At the end of the day when nothing else works they decide to add stickers to every laptop to show people how superior their laptops are over the competition. "Made for Windows 7" "Intel Inside" these stickers say. But they all look ugly and on laptops they get in the way.

Marketer: "Sir the stickers haven't been very effective!" CEO: "I know! Emboss them so they're more apparent!"

Now competitors will start saying that it's a pricing company. I love how this is going.


Apple also obscures references by making its products look like nothing else, from the first iPod with a unique scroll wheel to the current iterations wrapped in gleaming aluminum. Apple seems wondrously unique, until you consider aluminum is the same material you wrap leftover fish in and then it hits you: Apple is disguising itself so you can't compare prices. Is the new $99 Apple TV box a good deal? Who knows? It looks like nothing else on the planet.

These points are kind of ridiculous. Aluminum cases aren't a Jobsian conspiracy to make it difficult to evaluate the costs and benefits of Apple products; they're because aluminum allows you to make a nicer-feeling computer case.

And anybody who knows about Rokus, Boxees, and all the other streaming set-top boxes can evaluate the price of the new tv.


Every sane salesman practices the so-called "pricing game"

This guy's comment objectively criticizes the articles apples-to-oranges comparisons between unsubsidized iPods and subsidized iPhones, as well as the reason for a 7 inch iPad: http://business.newsvine.com/_news/2010/09/06/5056176-how-ap...


Count me in with the "Are you kidding me?" crowd. The iPhone's $199 price tag can only be compared to another device that also has a two year contract and a data subscription that increases TCO by $720.

My bozo bit for this Ben Kunz is permanently flipped.


Random UI note -- those jump to links next to the scroll bar seemed pretty useful.


But why hide half the text first? Do you think the readers will get tired after two paragraphs and won't read the rest anyway?


Yeah that part was weird... but its better than pagination?

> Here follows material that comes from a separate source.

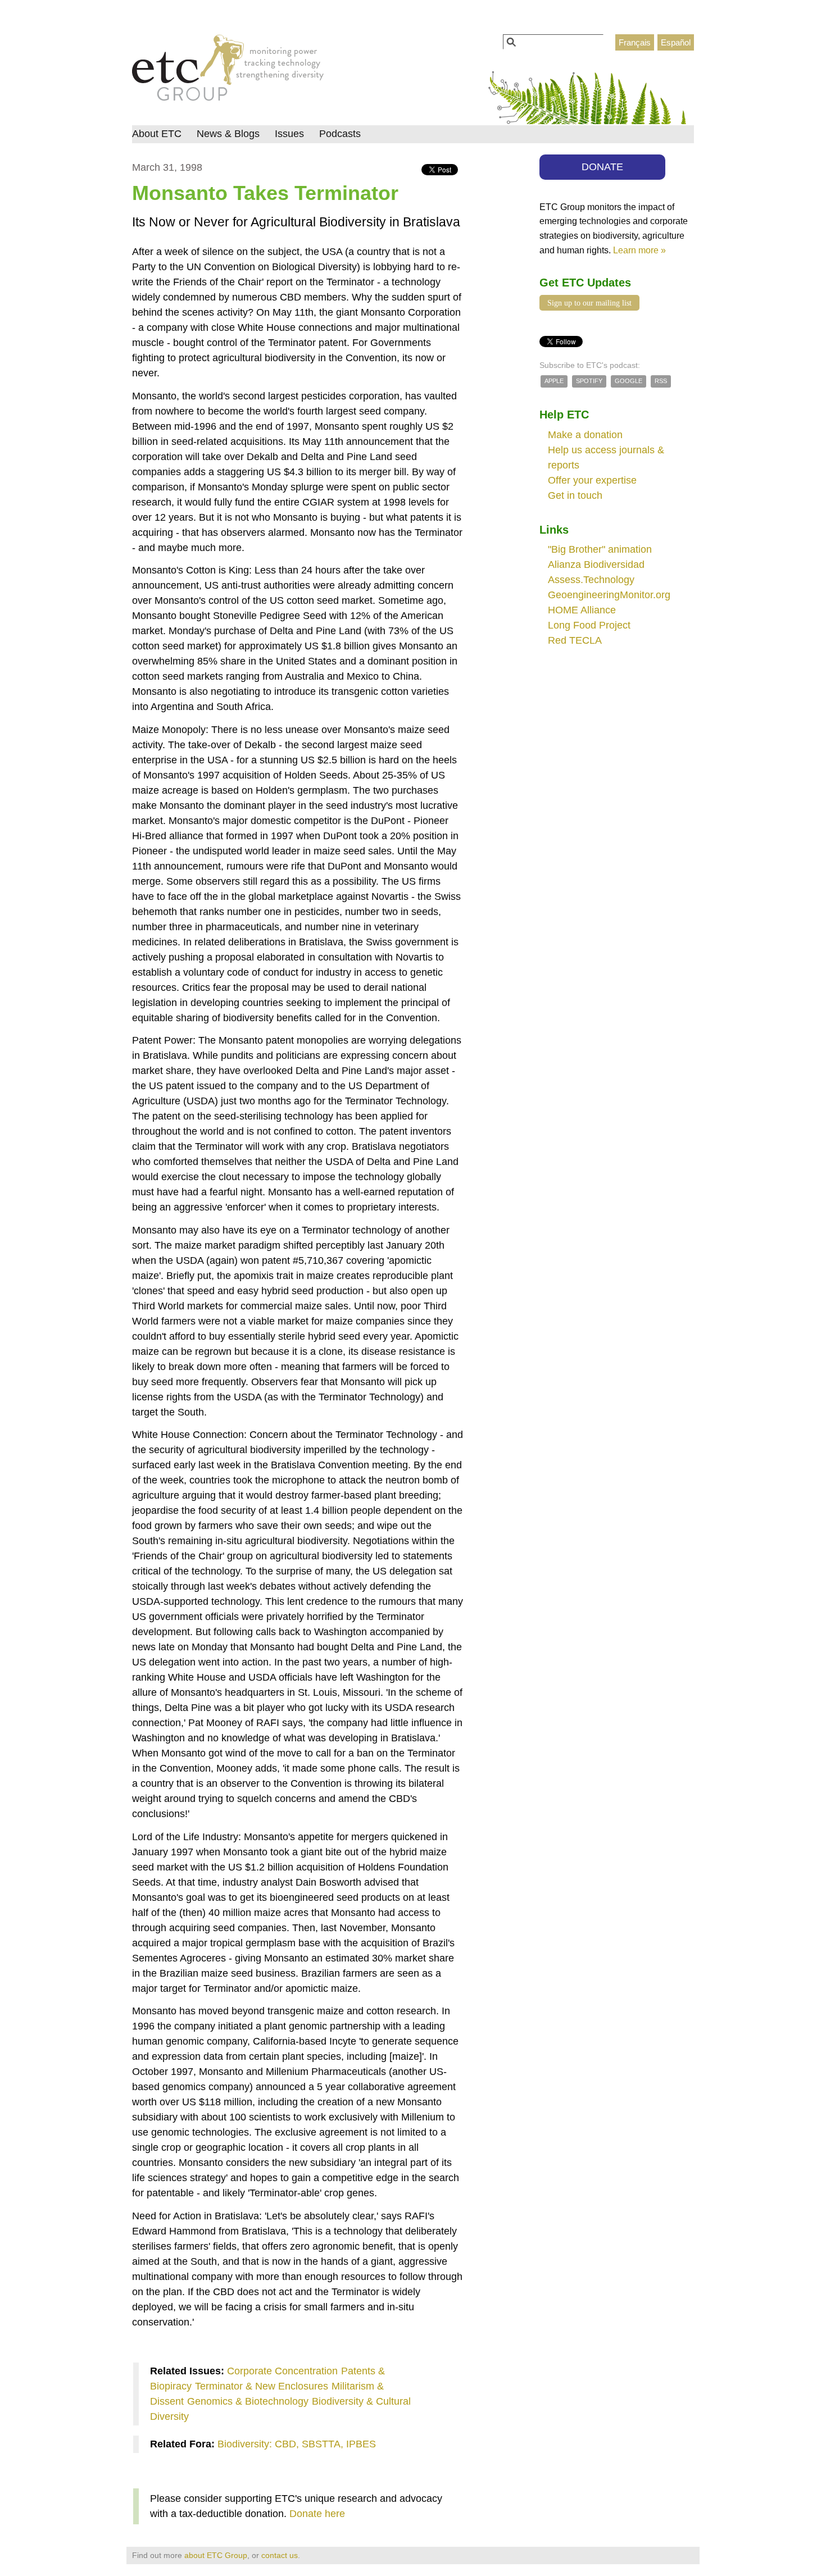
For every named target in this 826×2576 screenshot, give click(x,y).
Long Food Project (589, 625)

Yes it's better than pagination, IMO.


Another thing that he ignores and that most of these seemingly cookie cutter "Apples more expensive" articles ignore is that Apple is a software company. They always talk a out the a hardware and then compare it with random, usually not even similarly equipped hardware to try and pretend like apple is overcharging.

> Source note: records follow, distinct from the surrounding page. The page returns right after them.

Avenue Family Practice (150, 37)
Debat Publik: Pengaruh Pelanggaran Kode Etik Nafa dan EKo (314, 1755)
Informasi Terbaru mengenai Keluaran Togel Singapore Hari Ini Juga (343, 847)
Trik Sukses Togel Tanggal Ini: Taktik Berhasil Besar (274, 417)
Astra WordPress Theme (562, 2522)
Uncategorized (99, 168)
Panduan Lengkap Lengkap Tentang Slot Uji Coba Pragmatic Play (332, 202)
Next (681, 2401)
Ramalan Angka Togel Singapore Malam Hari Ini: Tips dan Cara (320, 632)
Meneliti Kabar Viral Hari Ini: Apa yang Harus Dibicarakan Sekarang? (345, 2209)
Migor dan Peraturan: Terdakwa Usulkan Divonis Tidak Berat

But at least half of the value of apple products comes from software. Even of one of these iPad competitors is comparable in batery life and other qualities, these other manufacturers seem to be always way behind apple in software.

I don't mind buying spell products because I've never been disappointed with the value they deliver.

But apple doesn't make everything and when I have to buy someone elses digital camera, for instance, I'm constantly being let down by the terrible quality of their software, at least in comparison to apples way of doing things.


Agreed, the software makes a huge difference and is always overlooked.

Even the hardware is exceptional quality, though. I've seen people comparing MacBook Pros to Alienware laptops or Sony VAIOs, and upon closer inspection, it's pretty clear the MacBook is much more refined and luxurious in it's appointments. Not to mention the style aspect - the other two are intended for an entirely different market and look the part.

Mostly, people that complain about Apple products are not the target market, have never actually used them, or are surly because they can't afford one.